I have a question regarding the cargo registry authentication with credential providers, maybe someone with experience can give some hints on the topic.

When building inside a docker container, I tried to use the "cargo:libsecret" credential provider for linux with the configuration entry (recommended by Registry Authentication - The Cargo Book (rust-lang.org):

[registry]
global-credential-providers = ["cargo:token", "cargo:libsecret"]

After installing the packages "libsecret-1-0" and "libsecret-1-dev", I get another error in the build process:

Caused by: 
failed to query replaced source registry `crates-io` 
Caused by: 
credential provider `cargo:libsecret` failed action `get` 
Caused by: 
failed to get token: Cannot spawn a message bus without a machine-id: Unable to load /var/lib/dbus/machine-id or /etc/machine-id: Failed to open file “/var/lib/dbus/machine-id”: No such file or directory 

As far as I understand this provider uses the GNOME Keyring and for using this feature, systemd has to be available on the system(?), which seems to be much more effort for setting up the docker container accordingly.

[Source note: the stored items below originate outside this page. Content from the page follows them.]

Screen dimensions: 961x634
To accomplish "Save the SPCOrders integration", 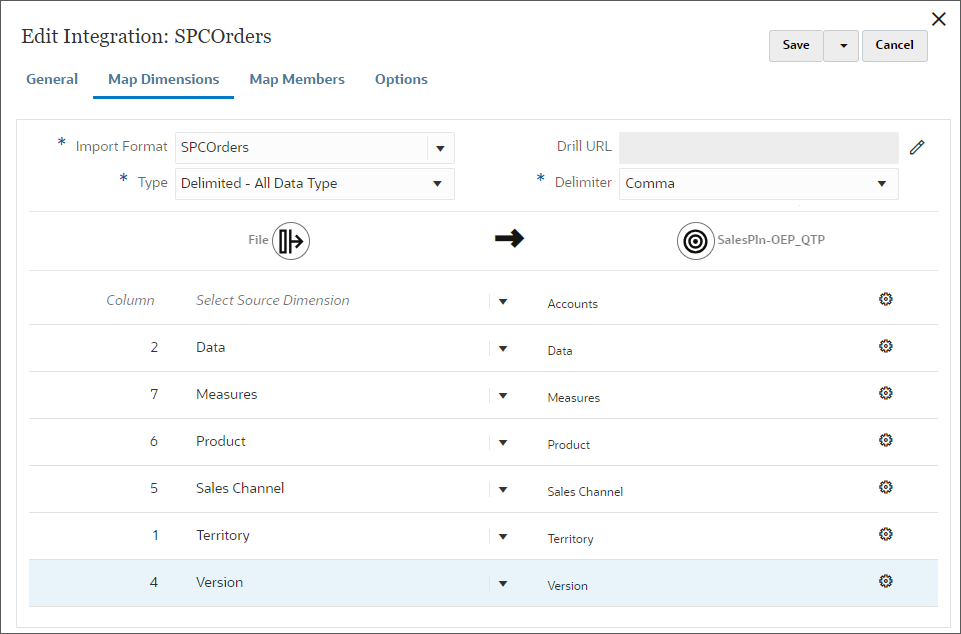I will tap(795, 45).
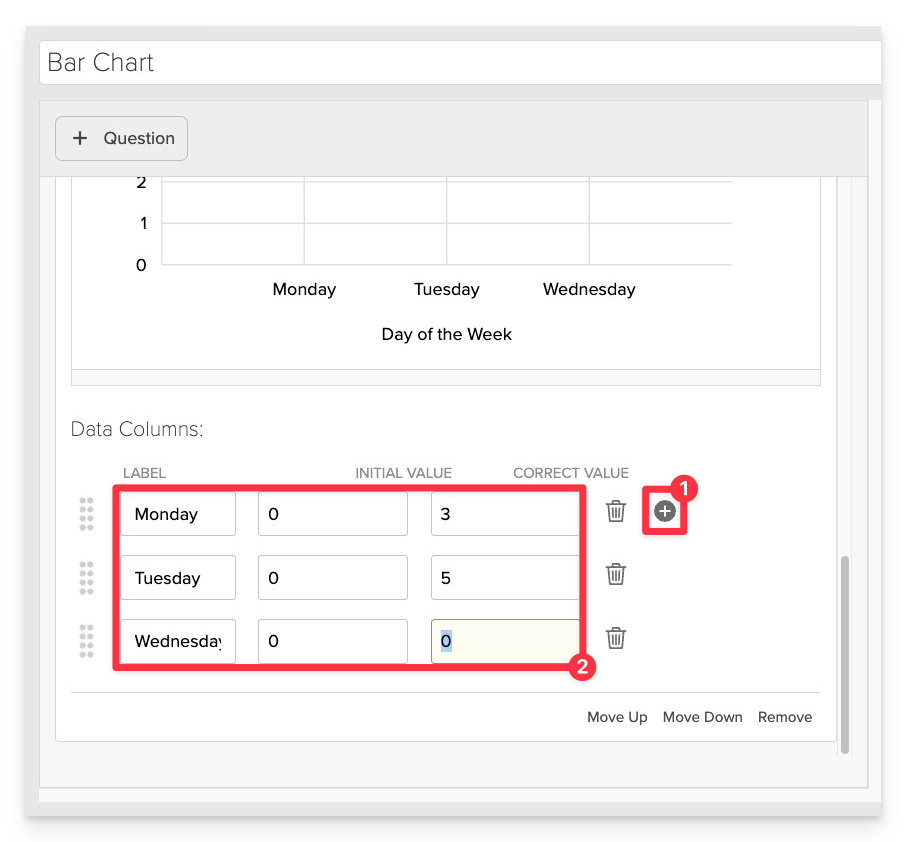The image size is (907, 842).
Task: Grab the Wednesday row drag handle
Action: point(86,641)
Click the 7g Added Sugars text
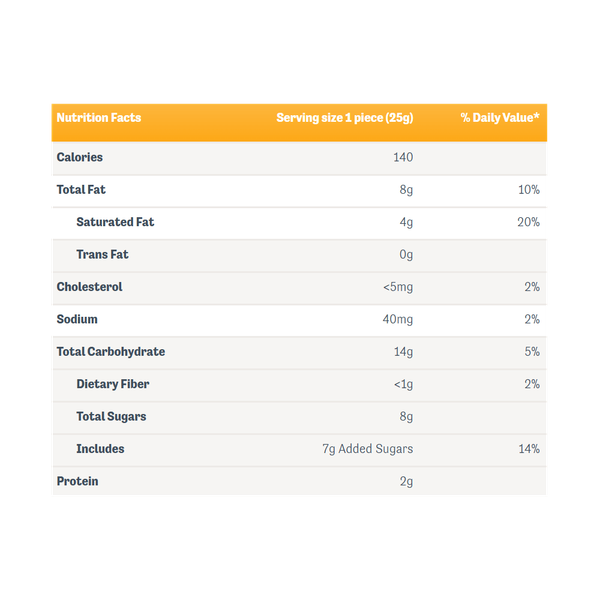Viewport: 600px width, 600px height. [x=367, y=449]
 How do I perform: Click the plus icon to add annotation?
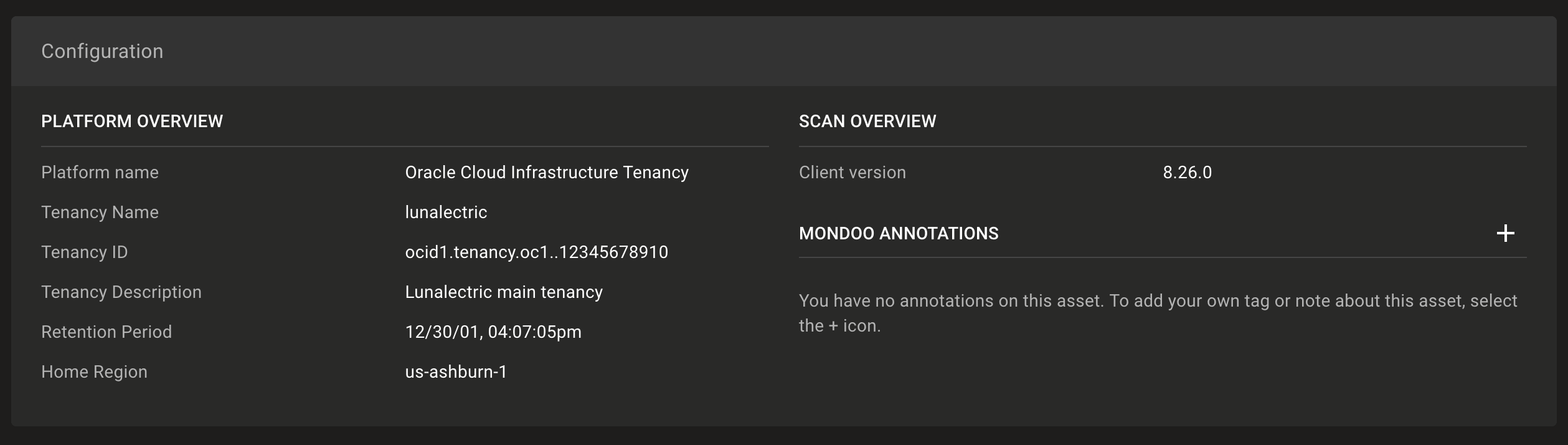tap(1507, 232)
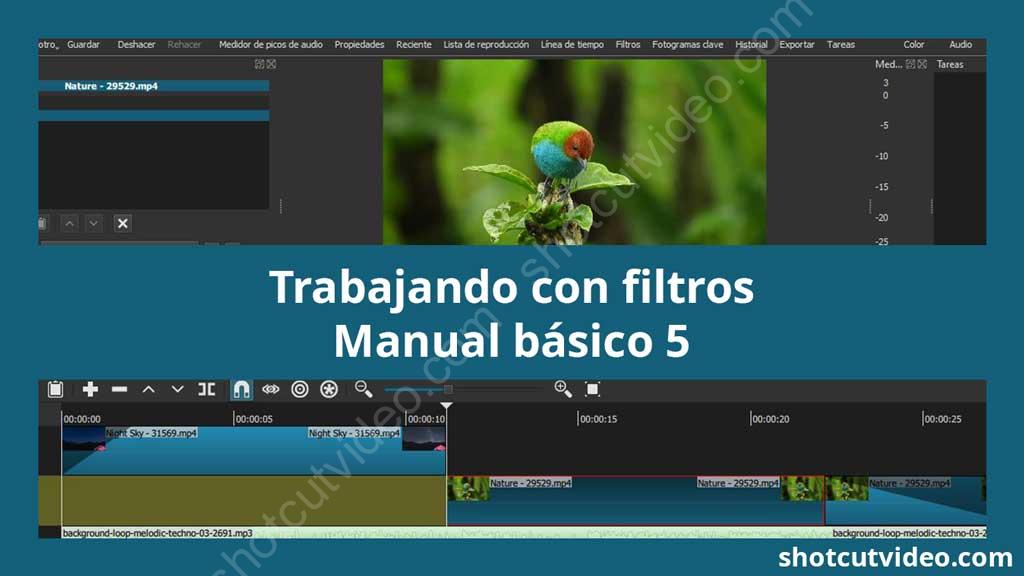The image size is (1024, 576).
Task: Click the ripple delete (minus) timeline icon
Action: 119,389

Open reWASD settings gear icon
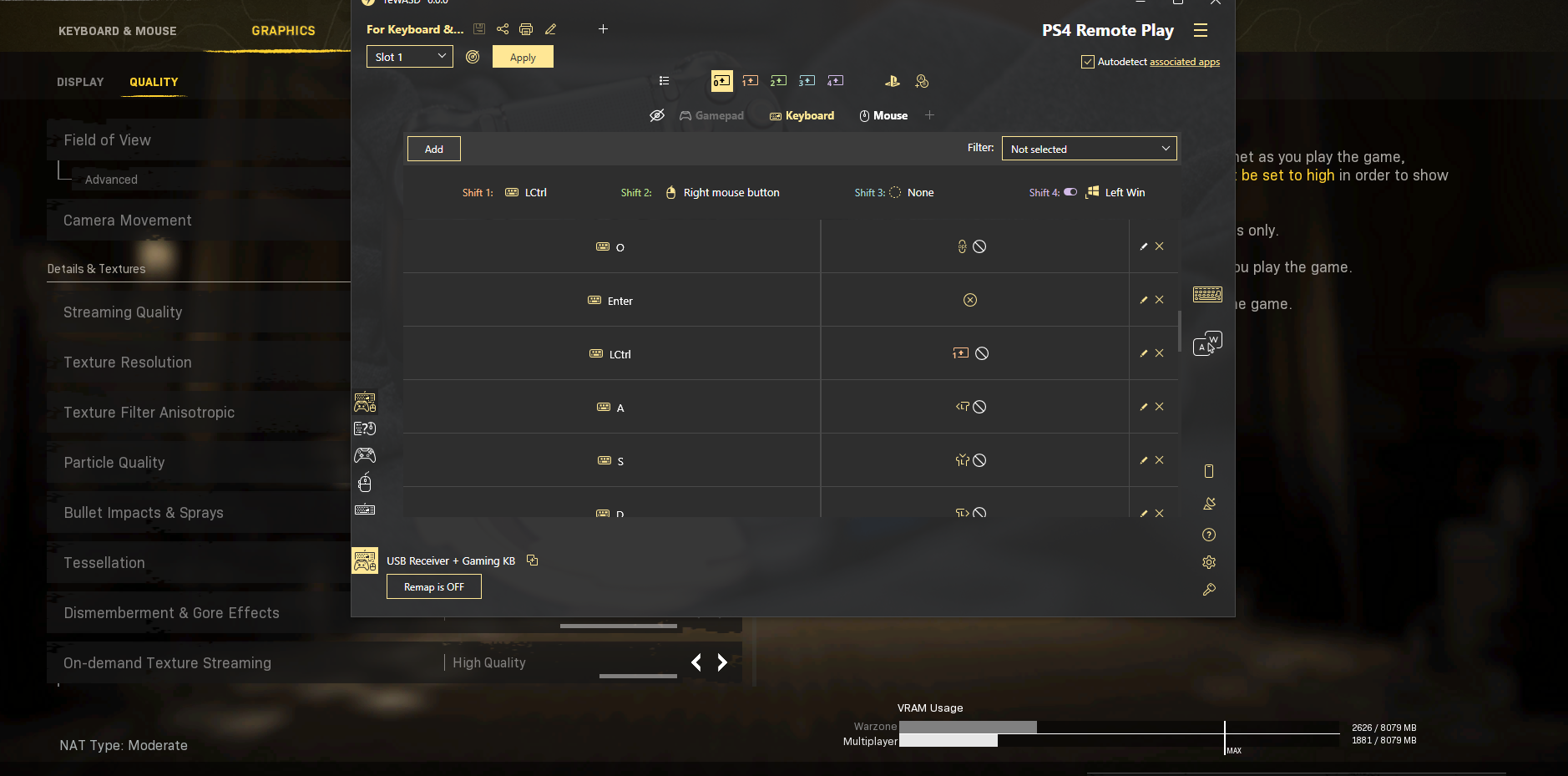(1209, 562)
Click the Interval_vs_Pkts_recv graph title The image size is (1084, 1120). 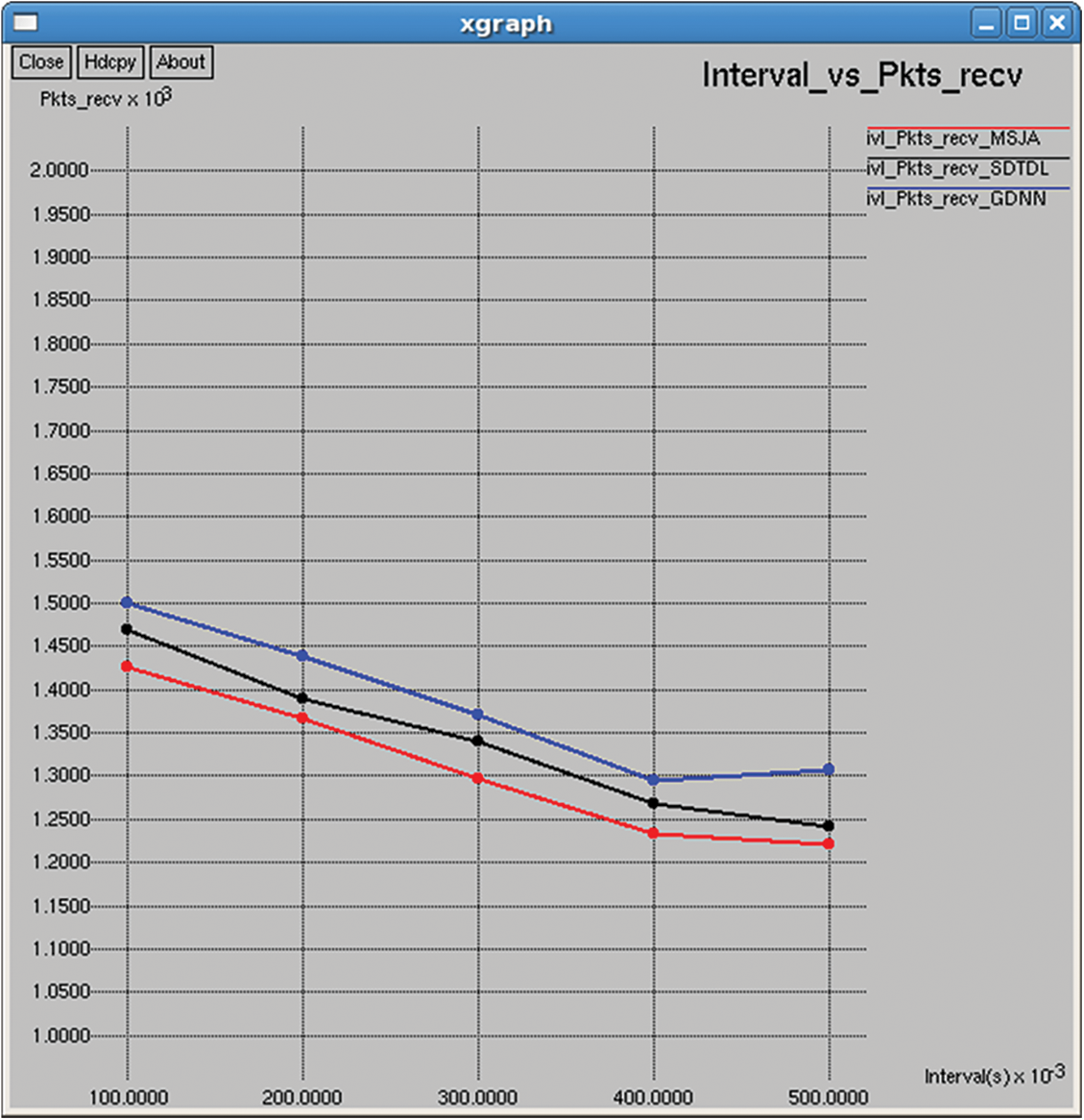(x=861, y=76)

Which leads me to my question: Is this libsecret credential provider also recommended for automated build environments with docker containers? Or how do people configure cargo authentication in automated build environments with docker containers?

Regards,
Michael

In my experience the secrets are injected into the build environment as environment variables, and those can be propagated to cargo via the command line, e.g.

cargo publish --token "$CARGO_PUBLISH_SECRET"

Thanks for the example. Ok, I guess using the token like this will use the "cargo:token" provider, meaning it will be stored in plain text (like described here Registry Authentication - The Cargo Book).

And it seems like there is no simple way to use an encrypted credentials store in a build agent container.